Links should be actionable, descriptive, and accessible. CMS users linking internal and external websites, PDFs, and images on their webpages need to practice the proper use of dependency tags (if applicable).

Creating Great Links

While screen readers can read a full page to a user, screen reader users may prefer to instead listen to a list of links.

Make sure to always use the Insert/Edit Link tool in the WYSIWYG Editor when inserting links (always hyperlink, do not use URL strings). This will automatically turn the linked text green and underline it when hovered over by a mouse or focused by keyboard. Do not underline text that is not a link— if you need to emphasize text, use bold or italic.

A link should be distinguishable from its surrounding text. Do not use "click here" when inserting links, as it is not: a call to action, SEO-friendly, modern, or accessible for people using screen readers. A good exercise to test link copy is to examine the linked text without content: does it make sense?

Linked Images

If you have a linked image, you want it's alt text to act like link text vs the normal rules for alt text. Instead of describing the image, you want to describe the link's destination.
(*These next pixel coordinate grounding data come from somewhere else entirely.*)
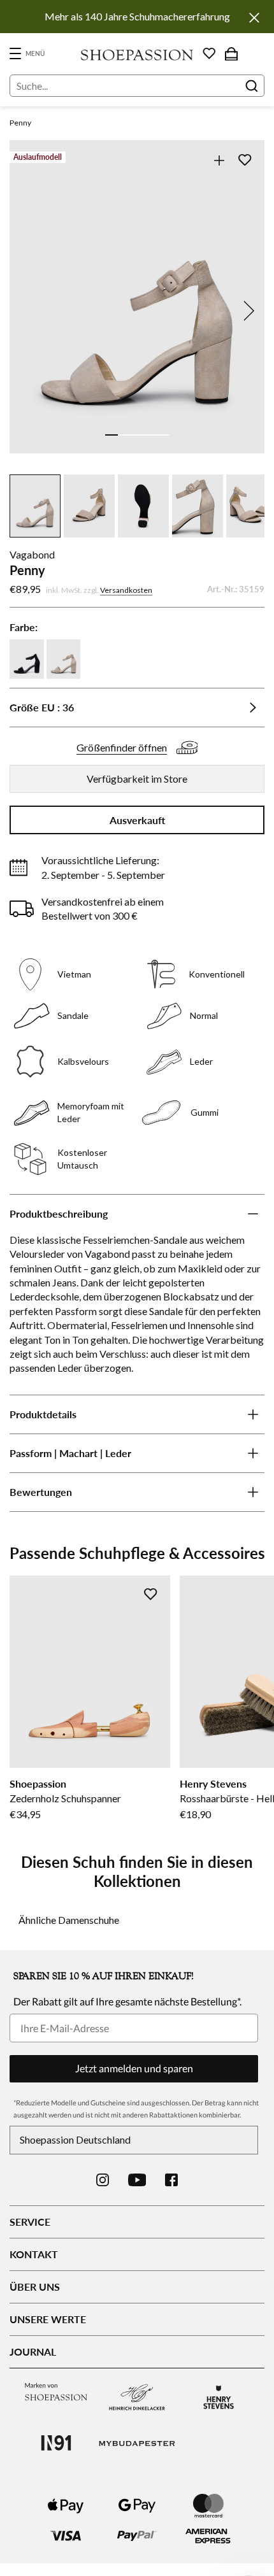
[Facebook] (171, 2180)
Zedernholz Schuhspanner (65, 1798)
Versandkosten (126, 590)
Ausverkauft (137, 820)
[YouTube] (137, 2180)
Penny (20, 122)
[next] (246, 311)
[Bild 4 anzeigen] (149, 435)
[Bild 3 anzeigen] (137, 435)
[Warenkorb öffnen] (231, 53)
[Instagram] (102, 2180)
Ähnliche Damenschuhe (68, 1920)
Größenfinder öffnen (121, 747)
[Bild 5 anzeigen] (162, 435)
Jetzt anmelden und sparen (134, 2068)
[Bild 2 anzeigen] (124, 435)
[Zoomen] (219, 160)
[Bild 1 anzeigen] (111, 435)
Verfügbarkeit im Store (137, 778)
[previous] (27, 311)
You have a picture of people studying under a tree that links to tutoring services. It doesn't have text on the image, but it is visually located near other text and links about our tutoring services, so there's a clear correlation for sighted users. 

Incorrect Usage

"People studying under a tree"

Screen reader users won't know where "People studying under a tree" is meant to take them.

Correct Usage

"tutoring services"

Ideally you want both screen reader users and non-screen reader uses to have the same information when it comes to links. There is no need to use phrases like "link to" as screen readers will announce the word "link"  before the actual text.